Of interest is the finding that the rnf deletion in B. fragilis did not alter the anaerobic growth properties of this strain on BHIS medium (which contains glucose) when compared to the wild type parental strain. There are other annotated oxidoreductases in the B. fragilis genome coded for by the nuo and nqr operons whose functions may be redundant with rnf; this might also explain why 11% of the ferredoxin:NAD+ oxidoreductase activity could still be measured in the rnf deletion strain.

The data presented here show that the ferredoxin:NAD+ oxidoreductase activity in A. woodii is regulated, since growth on different substrates resulted in different activities. There was no correlation between activity and direction of electron flow in context of the metabolism. However, there was a correlation between activity and the number of cycles the complex has to pass for the phosphorylation of 1 ATP in the metabolism: When converting lactate, the Rnf complex has to catalyze 2.5 cycles for every ATP that is gained in this pathway (Weghoff, Bertsch & Müller, 2015). When converting ethanol, the phosphorylation of 1 ADP requires the Rnf complex to catalyze 1.3 cycles (Bertsch et al., 2015). The conversion of 2,3-butanediol only needs 0.85 cycles for every ATP (Hess et al., 2015) and degradation of fructose is predicted to require 0.11 Rnf cycles per ATP. The correlation of these values is in good agreement with the specific Rnf activities we observed for each of these substrates (Table 1). Thus, the more Rnf activity is necessary for the metabolism, the higher is the experimentally determined activity.
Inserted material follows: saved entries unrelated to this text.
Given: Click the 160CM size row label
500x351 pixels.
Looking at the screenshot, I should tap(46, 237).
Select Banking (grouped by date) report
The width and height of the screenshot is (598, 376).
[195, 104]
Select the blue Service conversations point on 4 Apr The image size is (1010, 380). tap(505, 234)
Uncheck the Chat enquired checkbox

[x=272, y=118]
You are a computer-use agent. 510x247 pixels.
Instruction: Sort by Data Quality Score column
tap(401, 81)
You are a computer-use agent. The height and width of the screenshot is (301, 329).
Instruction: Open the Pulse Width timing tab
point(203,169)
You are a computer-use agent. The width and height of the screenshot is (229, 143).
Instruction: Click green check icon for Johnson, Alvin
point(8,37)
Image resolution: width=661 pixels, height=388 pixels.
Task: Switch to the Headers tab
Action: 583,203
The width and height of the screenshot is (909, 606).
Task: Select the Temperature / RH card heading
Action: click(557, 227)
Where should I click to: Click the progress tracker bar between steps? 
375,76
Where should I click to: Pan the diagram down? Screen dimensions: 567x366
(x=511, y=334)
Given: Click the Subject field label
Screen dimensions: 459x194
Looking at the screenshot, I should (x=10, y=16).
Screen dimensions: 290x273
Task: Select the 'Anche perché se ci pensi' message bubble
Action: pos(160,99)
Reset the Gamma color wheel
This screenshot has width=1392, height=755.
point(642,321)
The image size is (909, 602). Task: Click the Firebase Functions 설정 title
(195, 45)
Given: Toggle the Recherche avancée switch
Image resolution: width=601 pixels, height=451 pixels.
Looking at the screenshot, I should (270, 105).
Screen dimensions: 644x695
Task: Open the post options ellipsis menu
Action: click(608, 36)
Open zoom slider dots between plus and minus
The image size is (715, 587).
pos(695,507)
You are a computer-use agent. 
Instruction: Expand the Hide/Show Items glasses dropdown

The highest ferredoxin:NAD+ oxidoreductase activity was found in C. tetanomorphum. Again, this would argue for a high electron transfer rate through Rnf during glutamate fermentation. The activity was stimulated by Na+ indicating that the Rnf complex uses Na+ as coupling ion. This is also consistent with the hypothesis of a Na+/glutamate symporter in C. tetanomorphum (Buckel & Thauer, 2013) as well as a V-type ATP synthase (encoded in the genome) with the c subunit having a Na+ binding motif in the second hairpin. In contrast, the activity was not Na+-dependent in the acetogen C. ljungdahlii. The observed stimulation of NAD+ reduction in inverted membrane vesicles by a protonophore clearly resembles the phenomenon of respiratory control, showing a strict coupling of electron transfer to the translocation of an ion across the membrane. The electrochemical potential established by the ion and charge translocation sets up a thermodynamic backup pressure and reduces the rate of electron flow (as well as the coupled ion flow). Dissipation of the ion gradient will release the thermodynamic backup pressure and stimulate electron flow. Since this was observed only with a protonophore but not a sodium ionophore it can be concluded that the coupling ion is a proton, not a sodium ion. As discussed before (Biegel et al., 2011), there is no reason to believe that the Rnf complex can only translocate Na+ as it does in A. woodii. Actually, other membrane transporters are known that can translocate either Na+ or H+, depending on the species. In the case of the F1FO ATP synthase, only the exchange of two out of roughly 4,000 residues will change the ion specificity of the enzyme from H+ to Na+ (Meier et al., 2009).

The final proof that the Rnf complex is a redox-driven ion (Na+/H+ pump) still has to await purification of the complex and its reconstitution into liposomes. An equally important proof is presented here for the first time in bacteria: deletion of the rnf genes of B. fragilis reduced the ferredoxin:NAD+ oxidoreductase activity by 89%. Although the physiological role of the Rnf complex and the origin of the remaining 11% activity remains to be identified, this is clear evidence that the rnf genes encode the ferredoxin:NAD+ oxidoreductase activity and in line with the observation that a Δrnf mutant of the archaeon Methanosarcina acetivorans is impaired in Na+ transport coupled to electron flow from reduced ferredoxin to heterodisulfide (Schlegel et al., 2012).